The group agreed on a tactic-- direct action, with or without arrests -- then talked about issues for a while, before breaking into the usual sub-groups to introduce themselves and begin organizing. In the media committee we agreed it played a huge role in Trump's election, and would be an essential tool to fight back, shaping the meaning of our actions, creating our own--truthful--narrative of what Trump was up to. We still left without a name or an action. The biggest problem for anti-Trump activists isn't tools, but where on earth to start.
In some ways, the Trump-Pence regime is a crisis even broader and deeper than the early years of the AIDS epidemic when activists still had intersectional issues, but only a handful of targets: drug companies and researchers, homophobic evangelicals and the Catholic Church, CDC definitions that ignored women, government programs controlling health care access and information that betrayed queers, people of color and the poor.
This hydra has too many heads to count. And they're not just out to destroy the usual suspects, but the basic rules Americans have played by. Or aspired to, even when they failed us. I still want what I pledged my life to when I was six, Liberty and justice for all.
One person suggested holding a demo about free speech and assembly that would be as bold as possible, so that six months or a year from now we will have a yardstick to measure what we've lost when attacks on the Constitution and basic civil liberties take hold, and the once unthinkable becomes commonplace.
Pretty soon we'll believe we've always had a president-elect randomly creating policy tweet by unfettered, random, hateful tweet while his minions bring their calculated determination to stripping women and queers of their rights.

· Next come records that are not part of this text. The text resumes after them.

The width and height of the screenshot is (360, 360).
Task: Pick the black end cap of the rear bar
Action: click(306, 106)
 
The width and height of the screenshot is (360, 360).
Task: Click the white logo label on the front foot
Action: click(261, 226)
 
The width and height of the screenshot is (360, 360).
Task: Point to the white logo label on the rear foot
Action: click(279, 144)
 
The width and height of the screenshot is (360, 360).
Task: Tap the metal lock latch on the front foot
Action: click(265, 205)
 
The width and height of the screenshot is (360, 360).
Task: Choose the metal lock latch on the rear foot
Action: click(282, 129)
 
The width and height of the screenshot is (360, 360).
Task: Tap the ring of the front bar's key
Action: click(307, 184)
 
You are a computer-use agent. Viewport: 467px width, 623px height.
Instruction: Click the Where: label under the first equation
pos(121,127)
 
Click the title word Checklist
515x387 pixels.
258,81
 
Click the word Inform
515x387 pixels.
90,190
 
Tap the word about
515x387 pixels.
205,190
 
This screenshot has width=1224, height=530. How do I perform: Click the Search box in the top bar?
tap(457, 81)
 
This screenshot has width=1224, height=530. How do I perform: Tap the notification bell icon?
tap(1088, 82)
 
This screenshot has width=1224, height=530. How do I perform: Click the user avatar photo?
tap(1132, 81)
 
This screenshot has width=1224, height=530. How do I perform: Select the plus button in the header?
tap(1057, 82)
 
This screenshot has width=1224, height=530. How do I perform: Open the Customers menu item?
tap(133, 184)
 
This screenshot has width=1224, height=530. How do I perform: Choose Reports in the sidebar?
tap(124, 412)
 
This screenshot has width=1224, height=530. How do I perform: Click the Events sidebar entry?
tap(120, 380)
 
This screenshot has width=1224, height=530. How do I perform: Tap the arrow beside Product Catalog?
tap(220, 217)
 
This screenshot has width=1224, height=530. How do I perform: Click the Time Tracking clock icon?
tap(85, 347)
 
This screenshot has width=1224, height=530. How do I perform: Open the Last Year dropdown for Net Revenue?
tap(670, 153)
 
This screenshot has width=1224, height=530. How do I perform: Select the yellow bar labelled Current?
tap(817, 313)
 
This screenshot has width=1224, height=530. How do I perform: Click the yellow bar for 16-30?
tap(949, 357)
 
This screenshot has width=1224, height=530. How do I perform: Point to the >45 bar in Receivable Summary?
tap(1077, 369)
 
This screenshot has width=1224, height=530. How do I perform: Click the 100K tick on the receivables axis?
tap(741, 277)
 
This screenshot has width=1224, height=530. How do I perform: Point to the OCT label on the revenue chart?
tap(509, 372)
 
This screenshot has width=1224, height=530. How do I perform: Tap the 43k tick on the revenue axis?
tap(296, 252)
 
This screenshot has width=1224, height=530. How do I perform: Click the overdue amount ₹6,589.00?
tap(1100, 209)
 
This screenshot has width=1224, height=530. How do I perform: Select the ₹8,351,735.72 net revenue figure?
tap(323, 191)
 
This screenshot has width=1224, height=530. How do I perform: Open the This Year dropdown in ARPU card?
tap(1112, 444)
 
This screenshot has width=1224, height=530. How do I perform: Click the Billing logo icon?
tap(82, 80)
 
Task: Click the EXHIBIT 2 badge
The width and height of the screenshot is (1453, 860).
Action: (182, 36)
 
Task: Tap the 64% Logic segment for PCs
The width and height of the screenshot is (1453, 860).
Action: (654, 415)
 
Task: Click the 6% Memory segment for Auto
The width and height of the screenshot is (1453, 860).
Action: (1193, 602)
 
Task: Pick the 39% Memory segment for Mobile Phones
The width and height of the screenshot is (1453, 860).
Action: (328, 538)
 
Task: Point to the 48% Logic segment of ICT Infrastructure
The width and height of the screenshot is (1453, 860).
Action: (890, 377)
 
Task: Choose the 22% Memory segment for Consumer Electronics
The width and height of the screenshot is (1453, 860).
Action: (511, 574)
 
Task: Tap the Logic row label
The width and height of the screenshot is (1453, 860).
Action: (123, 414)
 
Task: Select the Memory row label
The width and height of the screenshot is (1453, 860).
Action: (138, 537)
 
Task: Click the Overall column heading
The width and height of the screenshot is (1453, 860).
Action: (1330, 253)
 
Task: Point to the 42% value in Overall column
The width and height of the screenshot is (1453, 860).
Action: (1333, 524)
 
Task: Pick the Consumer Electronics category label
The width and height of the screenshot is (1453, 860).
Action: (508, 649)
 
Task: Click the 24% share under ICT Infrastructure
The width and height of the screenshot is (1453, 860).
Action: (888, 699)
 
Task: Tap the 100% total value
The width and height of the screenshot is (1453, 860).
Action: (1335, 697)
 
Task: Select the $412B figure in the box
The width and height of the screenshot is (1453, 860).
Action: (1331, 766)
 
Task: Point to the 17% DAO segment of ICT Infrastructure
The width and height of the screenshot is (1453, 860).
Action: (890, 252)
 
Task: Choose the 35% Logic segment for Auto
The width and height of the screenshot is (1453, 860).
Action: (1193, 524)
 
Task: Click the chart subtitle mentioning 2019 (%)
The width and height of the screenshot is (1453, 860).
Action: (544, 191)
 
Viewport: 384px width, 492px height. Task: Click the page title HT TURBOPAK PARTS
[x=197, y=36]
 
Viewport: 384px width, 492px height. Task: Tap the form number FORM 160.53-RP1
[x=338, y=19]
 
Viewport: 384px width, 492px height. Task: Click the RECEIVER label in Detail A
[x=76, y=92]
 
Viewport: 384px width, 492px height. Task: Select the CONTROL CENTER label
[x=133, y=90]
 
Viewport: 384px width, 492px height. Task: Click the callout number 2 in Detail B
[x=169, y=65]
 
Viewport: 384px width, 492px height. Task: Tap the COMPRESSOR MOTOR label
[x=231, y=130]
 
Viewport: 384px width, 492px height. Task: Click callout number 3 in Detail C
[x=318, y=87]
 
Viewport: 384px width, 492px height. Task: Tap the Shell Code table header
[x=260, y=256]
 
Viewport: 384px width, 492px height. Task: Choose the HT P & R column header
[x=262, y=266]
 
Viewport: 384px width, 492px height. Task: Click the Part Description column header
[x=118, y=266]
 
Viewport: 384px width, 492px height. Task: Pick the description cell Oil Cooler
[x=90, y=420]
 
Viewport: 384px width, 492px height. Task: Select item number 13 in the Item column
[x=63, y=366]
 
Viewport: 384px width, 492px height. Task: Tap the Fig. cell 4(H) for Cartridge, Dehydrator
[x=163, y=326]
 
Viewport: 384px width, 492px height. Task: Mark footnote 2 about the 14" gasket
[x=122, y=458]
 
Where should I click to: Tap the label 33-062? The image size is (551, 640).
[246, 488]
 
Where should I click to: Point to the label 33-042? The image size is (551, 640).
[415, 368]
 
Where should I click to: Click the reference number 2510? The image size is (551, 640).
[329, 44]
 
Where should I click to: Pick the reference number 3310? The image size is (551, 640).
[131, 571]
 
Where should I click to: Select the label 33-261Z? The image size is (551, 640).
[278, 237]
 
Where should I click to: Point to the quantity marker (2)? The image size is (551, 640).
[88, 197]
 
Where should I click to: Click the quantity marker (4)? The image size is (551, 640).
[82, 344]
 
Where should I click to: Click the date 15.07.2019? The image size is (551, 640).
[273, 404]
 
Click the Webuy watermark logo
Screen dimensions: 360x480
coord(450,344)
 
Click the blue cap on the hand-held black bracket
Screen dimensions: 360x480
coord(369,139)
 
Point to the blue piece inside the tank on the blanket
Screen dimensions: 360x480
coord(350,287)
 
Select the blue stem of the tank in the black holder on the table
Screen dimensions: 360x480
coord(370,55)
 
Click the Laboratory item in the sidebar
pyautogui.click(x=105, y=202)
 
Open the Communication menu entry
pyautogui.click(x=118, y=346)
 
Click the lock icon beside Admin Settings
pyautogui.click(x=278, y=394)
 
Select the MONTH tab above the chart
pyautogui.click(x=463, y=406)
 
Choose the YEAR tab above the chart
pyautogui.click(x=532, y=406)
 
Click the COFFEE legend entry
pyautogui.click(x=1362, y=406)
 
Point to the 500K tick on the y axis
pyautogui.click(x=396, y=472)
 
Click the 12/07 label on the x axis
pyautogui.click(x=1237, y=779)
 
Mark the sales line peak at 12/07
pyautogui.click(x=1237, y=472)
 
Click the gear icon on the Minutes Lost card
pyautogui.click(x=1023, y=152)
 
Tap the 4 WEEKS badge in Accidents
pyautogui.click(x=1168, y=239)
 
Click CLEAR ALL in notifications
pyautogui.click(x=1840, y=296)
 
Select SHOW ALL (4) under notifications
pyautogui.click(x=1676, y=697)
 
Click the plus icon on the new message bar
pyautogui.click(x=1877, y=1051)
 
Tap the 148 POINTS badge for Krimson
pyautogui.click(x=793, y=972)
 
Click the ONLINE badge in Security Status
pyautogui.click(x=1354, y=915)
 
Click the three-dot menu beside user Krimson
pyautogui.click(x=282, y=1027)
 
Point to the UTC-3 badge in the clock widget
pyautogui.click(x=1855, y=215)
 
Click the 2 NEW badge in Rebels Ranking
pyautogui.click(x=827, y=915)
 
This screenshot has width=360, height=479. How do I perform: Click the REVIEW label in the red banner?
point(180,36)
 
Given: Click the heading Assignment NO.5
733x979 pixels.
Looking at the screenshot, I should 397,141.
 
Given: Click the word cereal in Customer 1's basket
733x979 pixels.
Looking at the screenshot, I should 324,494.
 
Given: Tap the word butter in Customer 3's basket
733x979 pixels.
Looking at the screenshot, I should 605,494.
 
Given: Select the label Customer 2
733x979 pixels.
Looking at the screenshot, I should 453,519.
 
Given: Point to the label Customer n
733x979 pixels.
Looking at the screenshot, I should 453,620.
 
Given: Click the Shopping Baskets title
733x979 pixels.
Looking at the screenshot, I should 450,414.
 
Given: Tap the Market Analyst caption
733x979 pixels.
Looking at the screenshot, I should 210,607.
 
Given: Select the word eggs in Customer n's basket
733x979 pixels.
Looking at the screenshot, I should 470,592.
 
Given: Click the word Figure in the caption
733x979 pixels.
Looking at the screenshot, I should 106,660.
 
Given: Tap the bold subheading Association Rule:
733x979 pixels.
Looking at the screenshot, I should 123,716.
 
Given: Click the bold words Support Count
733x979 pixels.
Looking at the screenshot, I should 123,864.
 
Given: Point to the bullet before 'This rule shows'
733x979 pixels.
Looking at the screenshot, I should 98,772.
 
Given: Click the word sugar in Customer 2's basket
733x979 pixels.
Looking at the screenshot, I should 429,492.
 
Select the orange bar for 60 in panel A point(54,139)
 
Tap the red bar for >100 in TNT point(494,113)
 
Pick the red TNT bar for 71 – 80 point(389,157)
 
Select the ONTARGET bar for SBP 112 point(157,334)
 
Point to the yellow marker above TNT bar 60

And the other asylum inmates now in charge are perfectly justified in picking fights with China, or Iran. Stymying trade agreements. All agreements really, like terrifying three-year olds. Sometimes in the name of profit. Sometimes in the name of God.
Lately, I wonder whatever happened to reports of a new wave of evangelicals that were gay-neutral, pro-environment, less obsessed with abortion. Are they busy at home installing solar roofs, or did their fragile white egos catch fire with the politics of resentment? Is it them bashing the nearest queer, or Jew, or Muslim? Oh, poor white man lusting after more than a house and car and food. Oh poor white woman sleeping next to a disappointed spouse who dreams of a bare-chested Putin on a galloping horse.
Equality can't compare. Or the drudgery of democracy in which every vote counts, and must be counted.
I know what resentment is. I'm familiar with hate. I've put up with their bullshit dyke-baiting and woman-bashing for fifty years. And on bad days, I want what they do. To burn the whole thing down. I don't even care if I go with it. But then I see a little light somewhere. Hear a scrap of good news.
Like very early Monday morning when U.S. District Judge Mark Goldsmith ordered a recount to begin immediately in Michigan. "With the perceived integrity of the presidential election as it was conducted in Michigan at stake, concerns with cost pale in comparison." Just before that, the Obama administration halted construction of the Dakota Access Pipeline on the Standing Rock Sioux reservation.
And for a moment I could see the point of the phone calls and emails, donations and demos. If there's a way forward, we have to draw the line beginning with the case of Standing Rock, where some very determined people were willing to put their bodies on the line over a period of weeks, and months, until the small encampment of Native Americans grew into an enormous movement. Because that's what change takes, time, patience, and activism in the flesh. It's the only way we have to remind politicians and business people that we exist beyond their policy reports and number crunching, and we won't be ignored.
The problem remains, though, that everybody can't be everywhere, can't do everything. And choosing a direction is especially difficult for those of us at the crossroads of identities. I'm beginning to believe it doesn't matter what you choose or how. Perhaps we should just leave it to chance. Like the woman passing a Planned Parenthood who saw protesters outside, and stopped, and went inside to volunteer. That's all any of us have to do. Pick one thing. Get plugged in. Make a stand.